Reduced exercise tolerance is the key symptom in chronic heart failure (CHF) leading to reductions in functional status and quality of life. The underlying mechanisms behind the muscle fatigue and dyspnoea which limit exercise capacity in heart failure are very complex, with multiple factors in the chain from the heart and lungs to the muscles contributing to the symptoms. In addition to altered cardiac function and haemodynamics as the central initiator of the heart failure syndrome, abnormalities have been identified in pulmonary function, ventilatory efficiency, peripheral vascular and in particular endothelial function, skeletal muscle structure and skeletal muscle metabolism.

Over the last 20 years, the key role of the peripheral changes in skeletal muscle has been appreciated.1 Some of the changes which have been documented in the periphery and which may be important in causing reduced exercise tolerance include muscle wasting (especially in those with more advanced disease), a shift in muscle fibre type from type I fibres, which are relatively fatigue resistant, to type II fibres, and particularly type IIb fibres, which are less fatigue resistant and have reduced oxidative capacity. Ultrastructural myocyte changes have also been documented with reductions in the mitochondrial density and in oxidative enzymes. Reductions in oxygen delivery to working muscles have been identified in CHF with reduced capillary density seen in males with CHF.

One of the key physiological parameters which is strongly linked to exercise capacity in almost all settings is peak oxygen consumption (peak VO2).2 This exercise-derived parameter quantifies the body's ability to take up oxygen, deliver it to working muscle and use that oxygen to generate power. This is why athletes have developed training methods to improve peak oxygen consumption in order to improve endurance exercise capacity. Similarly, peak oxygen consumption remains an important marker of exercise capacity and prognosis in heart failure, with low peak VO2 used as a decision making tool for listing for heart transplantation and changes in peak VO2 used as an endpoint in clinical trials. The mechanism by which cardiac function is related to peak VO2 is in some ways simple with cardiac size, and peak cardiac output strongly related to this parameter. It is often pointed out that exercise capacity is poorly related to cardiac output in heart failure, although it should come as no surprise that resting cardiac output is unrelated to exercise capacity as most heart failure patients have normal resting cardiac output. This has lead to a focus on the key role of the periphery, although abnormalities of oxygen delivery to muscle have been identified at multiple levels.3 At the heart of this conundrum, however, delivery of oxygen to the exercise muscles remains a key problem.

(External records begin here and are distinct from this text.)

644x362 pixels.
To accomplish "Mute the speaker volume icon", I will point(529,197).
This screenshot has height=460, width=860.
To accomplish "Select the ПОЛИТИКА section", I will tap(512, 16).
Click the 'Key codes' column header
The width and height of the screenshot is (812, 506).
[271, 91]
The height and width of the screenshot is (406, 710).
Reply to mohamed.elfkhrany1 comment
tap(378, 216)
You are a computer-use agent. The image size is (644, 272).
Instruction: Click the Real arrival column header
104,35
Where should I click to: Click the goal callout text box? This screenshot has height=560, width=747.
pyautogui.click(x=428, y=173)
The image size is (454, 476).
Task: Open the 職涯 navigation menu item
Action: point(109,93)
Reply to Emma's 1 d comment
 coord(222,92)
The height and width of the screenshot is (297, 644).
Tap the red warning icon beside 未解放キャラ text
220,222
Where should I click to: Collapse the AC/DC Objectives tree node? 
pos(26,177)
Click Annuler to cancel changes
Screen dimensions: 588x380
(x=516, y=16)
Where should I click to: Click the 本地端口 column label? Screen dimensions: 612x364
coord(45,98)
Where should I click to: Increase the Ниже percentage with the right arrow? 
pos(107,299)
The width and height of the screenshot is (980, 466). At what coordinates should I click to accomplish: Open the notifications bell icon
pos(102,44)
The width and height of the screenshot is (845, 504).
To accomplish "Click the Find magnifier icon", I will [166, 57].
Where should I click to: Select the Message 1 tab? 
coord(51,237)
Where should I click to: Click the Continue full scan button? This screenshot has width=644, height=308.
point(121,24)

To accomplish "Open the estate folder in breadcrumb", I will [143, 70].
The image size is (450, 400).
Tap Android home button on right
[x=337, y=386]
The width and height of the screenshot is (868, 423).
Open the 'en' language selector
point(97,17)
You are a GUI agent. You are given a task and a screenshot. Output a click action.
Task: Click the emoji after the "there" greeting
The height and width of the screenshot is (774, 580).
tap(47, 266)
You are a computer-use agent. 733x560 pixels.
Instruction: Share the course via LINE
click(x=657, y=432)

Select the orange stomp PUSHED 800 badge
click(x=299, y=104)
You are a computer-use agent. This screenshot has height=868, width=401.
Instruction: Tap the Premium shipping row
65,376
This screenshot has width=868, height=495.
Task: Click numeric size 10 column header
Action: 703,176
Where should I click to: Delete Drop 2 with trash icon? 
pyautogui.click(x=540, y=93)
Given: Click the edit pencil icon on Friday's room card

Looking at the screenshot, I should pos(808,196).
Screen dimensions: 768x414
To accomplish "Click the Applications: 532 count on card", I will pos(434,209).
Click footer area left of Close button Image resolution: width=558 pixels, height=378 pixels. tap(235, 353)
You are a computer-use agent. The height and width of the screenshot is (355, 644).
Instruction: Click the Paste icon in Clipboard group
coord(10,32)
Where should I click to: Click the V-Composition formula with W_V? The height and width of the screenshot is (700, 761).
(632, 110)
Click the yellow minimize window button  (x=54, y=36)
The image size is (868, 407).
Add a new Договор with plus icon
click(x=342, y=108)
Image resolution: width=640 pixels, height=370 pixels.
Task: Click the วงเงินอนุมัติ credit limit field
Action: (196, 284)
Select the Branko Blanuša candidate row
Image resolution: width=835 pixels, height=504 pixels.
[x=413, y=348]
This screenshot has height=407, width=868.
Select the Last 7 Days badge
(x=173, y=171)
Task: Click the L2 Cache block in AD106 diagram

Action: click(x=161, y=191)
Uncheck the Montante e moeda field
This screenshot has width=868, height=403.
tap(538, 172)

Oxygen supplementation and exercise capacity in CHF

This has led researchers to ask whether simply increasing the concentration of inspired oxygen will improve oxygen delivery to the tissues and thereby improve exercise tolerance, a key component in the chronic disability caused by heart failure, resulting in reduced quality of life. Most studies exploring this question have been small, probably to the extent of being underpowered and have produced contradictory results. A study of 12 patients with CHF by Moore et al4 testing FiO2 of 21%, 30% and 50% showed increased exercise capacity, increased arterial oxygen saturation, reduced minute ventilation and subjective improvement in breathlessness with higher FiO2. Of note, the majority of these patients had CHF due to dilated cardiomyopathy. In contrast, a study by Restrick et al5 of 12 patients in whom the predominant cause of heart failure was coronary artery disease with previous myocardial infarction found that arterial oxygen saturation was increased by administration of 2 or 4 L/min of oxygen, but there was no improvement in exercise capacity or subjective breathlessness. A subsequent study by Russell et al6 using cycle ergometry in 16 patients with moderate heart failure symptoms and very low LVEF examining FiO2 of 21% and 60% again showed increased arterial oxygen concentrations at rest and during exercise, but showed no difference in exercise capacity with supplemental oxygen. Thus, the findings from small studies with differing populations using differing methodologies have been mixed and the subject has not been revisited more recently. The dogma has, however, been that supplemental oxygen is not beneficial in patients with CHF who are not hypoxic.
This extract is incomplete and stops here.